Wilson, who didn’t play in Tuesday’s opening game, said that, during this year’s preseason games, it was so quiet he could hear the broadcasters’ commentary, conversations in the field and in the dugout, and even the sound of his own spikes going into the dirt.
PRECAUTIONS BEGAN long before opening day. Former Angels catcher Hank Conger, starting his first season as a battery coach with the Busan-based Lotte Giants, said players had been dining with plexiglass barriers between them in the lunchroom and wearing masks on the bus. Former teammates in the U.S. were eyeing the situation in Korea enviously, he said.
“For us to finally start is surreal,” he said. “Everybody sees my Instagram and sees us getting ready for the season, and they’re saying, ‘I can’t believe you guys are playing.’“
At the Giants’ game against the KT Wiz in Suwon – the teams are named after corporate sponsors rather than home cities – in lieu of a first pitch, a young fan encased in a clear plastic bubble shaped like a baseball walked from the mound to the home plate. In Incheon, where the Hanhwa Eagles played the SK Wyverns, banners with photos of fans in masks filled the bleachers to give the impression of crowds.
Kim Tae-hyoung, the manager of the defending champions, the Doosan Bears, told reporters he wasn’t quite sure how the coronavirus-related measures and delays would affect his team, but at the end of the day, he just wanted to win.
“This is a first for me too,” he said.
A reporter asked if he had remarks for viewers from the U.S. watching KBO games for the first time.
“Do I have to say that in English?” he said, to laughs. “Give us a lot of love please.”

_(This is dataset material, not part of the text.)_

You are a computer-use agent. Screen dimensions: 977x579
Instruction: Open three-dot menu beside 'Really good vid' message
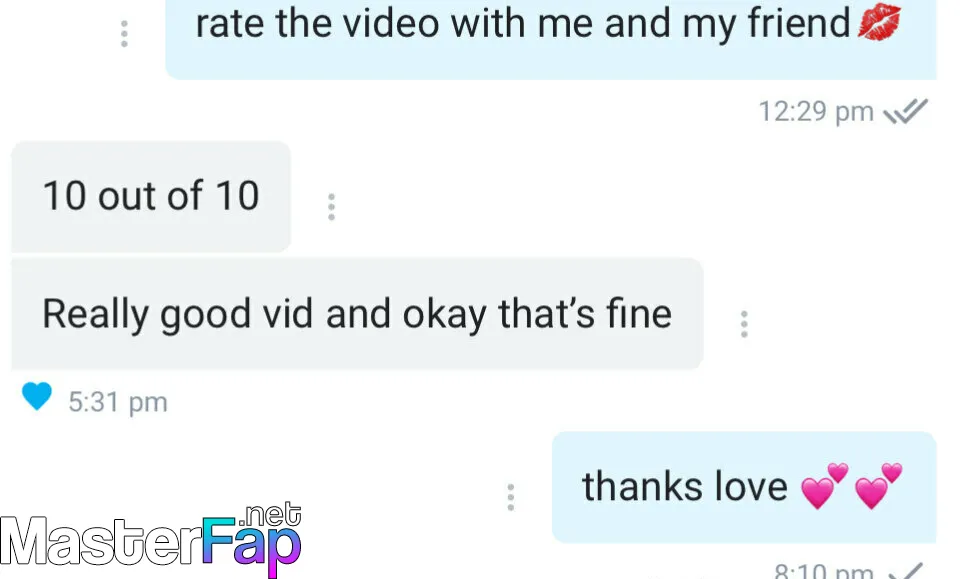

OUTSIDE THE closed stadium gates, 25-year-old Kim Gwang-ho was among a handful of fans who showed up wearing team hats and jerseys. The longtime Twins fan watched the game on his cellphone while listening to what sounds he could make out over the stadium walls, and he was hoping for a selfie with a player after the game.
“I hope this corona situation ends so everyone can come and cheer them on, in time for fall baseball,” he said. “I hope they win the Korean series this year.”
After pulling ahead with Kim Hyun-soo’s early home run, the Twins beat the Bears, 8-2. By the end of the nearly three-hour game, gray skies had given way to a picture-perfect sunny day.
Kurtz of MyKBO.net, who is a Bears fan, said all of Korean baseball and its fans scored a win Tuesday with the international attention being paid to a league normally overshadowed by U.S. Major League Baseball. He said he hoped the country’s overlooked sports would receive some of the acclaim its music and movies had been getting of late.
“Prior to today, it was very niche ... . ‘Parasite’ won,” he said, referring to the South Korean Oscar-winning film, “so KBO, let’s do this next.”